HTML – brief introduction • A proper Web page consists of a head and body enclosed by <HTML> and </HTML> tags (formatting commands), although most browsers do not complain if these tags are missing. • The head is bracketed by <HEAD> </HEAD> tags, and the body is bracketed by <BODY> </BODY> tags • The commands inside the tags are called directives. Most HTML tags have this format, that is, <SOMETHING> to mark the beginning of something and </SOMETHING> to mark its end.

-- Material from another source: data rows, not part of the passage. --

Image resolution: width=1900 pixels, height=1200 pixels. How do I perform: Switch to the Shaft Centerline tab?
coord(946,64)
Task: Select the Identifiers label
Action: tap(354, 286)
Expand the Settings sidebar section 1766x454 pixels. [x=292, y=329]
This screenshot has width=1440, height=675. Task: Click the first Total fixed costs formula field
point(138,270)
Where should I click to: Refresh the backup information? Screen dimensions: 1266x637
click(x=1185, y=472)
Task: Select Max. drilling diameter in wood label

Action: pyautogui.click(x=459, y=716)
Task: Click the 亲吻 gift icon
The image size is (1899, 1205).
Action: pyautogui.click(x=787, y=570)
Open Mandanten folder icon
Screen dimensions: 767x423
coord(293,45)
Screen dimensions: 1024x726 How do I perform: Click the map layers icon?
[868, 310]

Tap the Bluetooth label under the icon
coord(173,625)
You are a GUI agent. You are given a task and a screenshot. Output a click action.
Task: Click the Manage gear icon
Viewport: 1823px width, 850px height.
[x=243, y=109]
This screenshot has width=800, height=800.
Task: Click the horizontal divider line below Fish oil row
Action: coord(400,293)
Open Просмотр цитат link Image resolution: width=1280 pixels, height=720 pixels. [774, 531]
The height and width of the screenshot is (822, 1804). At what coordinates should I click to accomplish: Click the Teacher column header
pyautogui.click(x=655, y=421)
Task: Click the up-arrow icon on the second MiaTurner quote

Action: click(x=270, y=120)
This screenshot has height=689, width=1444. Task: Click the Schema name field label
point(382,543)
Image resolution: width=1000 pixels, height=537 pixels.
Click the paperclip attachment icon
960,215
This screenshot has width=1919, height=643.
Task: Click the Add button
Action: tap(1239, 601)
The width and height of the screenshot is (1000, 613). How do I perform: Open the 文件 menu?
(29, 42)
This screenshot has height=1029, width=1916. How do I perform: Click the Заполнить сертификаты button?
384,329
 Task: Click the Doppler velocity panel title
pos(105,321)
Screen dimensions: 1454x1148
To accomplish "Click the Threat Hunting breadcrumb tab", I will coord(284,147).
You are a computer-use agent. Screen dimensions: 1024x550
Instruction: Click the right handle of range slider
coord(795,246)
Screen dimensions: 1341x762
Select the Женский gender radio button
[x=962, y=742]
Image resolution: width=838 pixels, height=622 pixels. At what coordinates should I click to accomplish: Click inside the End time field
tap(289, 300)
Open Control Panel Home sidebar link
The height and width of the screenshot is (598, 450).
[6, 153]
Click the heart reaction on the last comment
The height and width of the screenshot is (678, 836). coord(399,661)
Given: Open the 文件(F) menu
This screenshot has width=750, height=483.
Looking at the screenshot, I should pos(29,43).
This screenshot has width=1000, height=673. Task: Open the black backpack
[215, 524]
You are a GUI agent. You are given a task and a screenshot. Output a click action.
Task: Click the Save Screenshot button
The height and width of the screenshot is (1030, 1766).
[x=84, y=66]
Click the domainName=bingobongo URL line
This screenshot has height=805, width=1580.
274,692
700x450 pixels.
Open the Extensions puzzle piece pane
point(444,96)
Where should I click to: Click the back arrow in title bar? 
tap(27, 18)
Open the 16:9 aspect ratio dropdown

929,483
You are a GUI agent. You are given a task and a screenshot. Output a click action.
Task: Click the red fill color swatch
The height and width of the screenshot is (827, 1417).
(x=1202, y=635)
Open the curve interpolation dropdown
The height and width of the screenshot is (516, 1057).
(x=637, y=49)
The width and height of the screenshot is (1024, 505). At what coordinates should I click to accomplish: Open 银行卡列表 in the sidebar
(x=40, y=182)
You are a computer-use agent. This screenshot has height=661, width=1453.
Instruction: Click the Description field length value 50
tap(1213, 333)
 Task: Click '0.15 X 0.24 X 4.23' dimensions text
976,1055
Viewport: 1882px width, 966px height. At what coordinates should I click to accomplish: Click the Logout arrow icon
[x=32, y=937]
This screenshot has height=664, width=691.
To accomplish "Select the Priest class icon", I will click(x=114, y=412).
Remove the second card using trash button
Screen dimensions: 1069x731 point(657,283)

HTML – brief introduction • Numerous other examples of HTML are easily available. Most browsers have a menu item VIEW SOURCE or something similar. Selecting this item for an HTML page, displays the current HTML source, instead of formatted output
DNS – Domain Name System • Programs rarely refer to hosts, mailboxes, and other resources by their binary network addresses. Instead, they use ASCII strings, such as tana@art.ucsb.edu • Nevertheless, the network itself only understands binary addresses, so some mechanism is required to convert the ASCII strings to network addresses.
DNS • Way back in the ARPANET, there was simply a file, hosts.txt, that listed all the hosts and their IP addresses. Every night, all the hosts would fetch it from the site and at which it was maintained. For a network of a few hundred large timeshareing machines, this approach worked reasonably well. • However, when thousands of workstations were connected to the net, everyone realized that this approach could not continue to work forever.
DNS • For one thing, the size of the file would become too large. However, even more important, host name conflicts would occur constantly unless names were centrally managed, something unthinkable in a huge international network. • To solve these problems, DNS (the Domain Name System) was invented.
DNS • The essence of DNS is the invention of a hierarchical, domain-based naming scheme and a distributed database system for implementing this naming scheme. • It is primarily used for mapping host names and email destinations to IP addresses.
DNS – how it is used • To map a name onto an IP address, an application program calls a library procedure called the resolver, passing it the name as a parameter. The resolver sends a UDP packet to a local DNS server, which then looks up the name and returns the IP address to the resolver, which then returns it to the caller. • Armed with the IP address, the program can then establish a TCP connection with the destination, or send it UDP packets.